- Born: Aurélie-Éléonore Crépeau March 30, 1833 Sorel-Tracy
- Died: December 21, 1910 (aged 77) Nicolet
- Years active: 1859-1910
- Known for: Catholic Nun
- Notable work: Sisters of Charity of Saint-Hyacinthe

= Aurélie Crépeau =

Canadian Catholic num (1833–1910)

Aurélie Crépeau (March 30, 1833 - December 21, 1910) was a Canadian Catholic nun. Known as Mother Youville, she founded the Grey Nuns of Nicolet. There is a street named after her in Canada located in an area where the communication routes are identified by names linked to the Sisters of Charity .

==Life==
The daughter of Médard Crépeau, butcher, and Geneviève Hus-Lemoine, she was born Aurélie-Éléonore Crépeau in Sorel, Lower Canada and was educated in Berthier by the nuns of the Congregation of Notre-Dame. Crépeau taught in rural schools near her birthplace.
In 1859, she joined the Sisters of Charity of Saint-Hyacinthe, taking her vows two years later as Sister Youville. In 1886, Bishop Elphège Gravel of Nicolet asked for the nuns to establish a new community there to do charitable work.
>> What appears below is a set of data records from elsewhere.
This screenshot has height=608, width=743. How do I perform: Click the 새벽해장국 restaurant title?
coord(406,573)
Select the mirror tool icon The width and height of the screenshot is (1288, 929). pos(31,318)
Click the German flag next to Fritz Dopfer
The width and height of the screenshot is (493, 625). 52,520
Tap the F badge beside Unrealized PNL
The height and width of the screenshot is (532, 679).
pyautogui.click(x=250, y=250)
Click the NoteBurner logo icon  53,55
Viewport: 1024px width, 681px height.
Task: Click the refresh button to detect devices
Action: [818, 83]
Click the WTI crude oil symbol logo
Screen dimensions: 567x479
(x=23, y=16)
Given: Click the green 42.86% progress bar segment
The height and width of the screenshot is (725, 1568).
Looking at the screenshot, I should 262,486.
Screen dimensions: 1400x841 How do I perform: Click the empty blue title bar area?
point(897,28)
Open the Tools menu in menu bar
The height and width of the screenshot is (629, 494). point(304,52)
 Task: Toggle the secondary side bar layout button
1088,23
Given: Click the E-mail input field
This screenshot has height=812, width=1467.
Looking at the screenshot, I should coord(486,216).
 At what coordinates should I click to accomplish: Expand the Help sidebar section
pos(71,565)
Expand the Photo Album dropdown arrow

Sister Youville was chosen to found and lead the new community. The Hôtel-Dieu De Nicolet was opened in 1889; it served as a hospital as well as a home for the old, the poor and orphans. Mother Youville served as a superior general for the Grey Nuns of Nicolet from 1886 to 1897 and from 1900 to 1903.

She died in Nicolet at the age of 77.

The Rue Aurélie-Crépeau in Nicolet was named in her honour.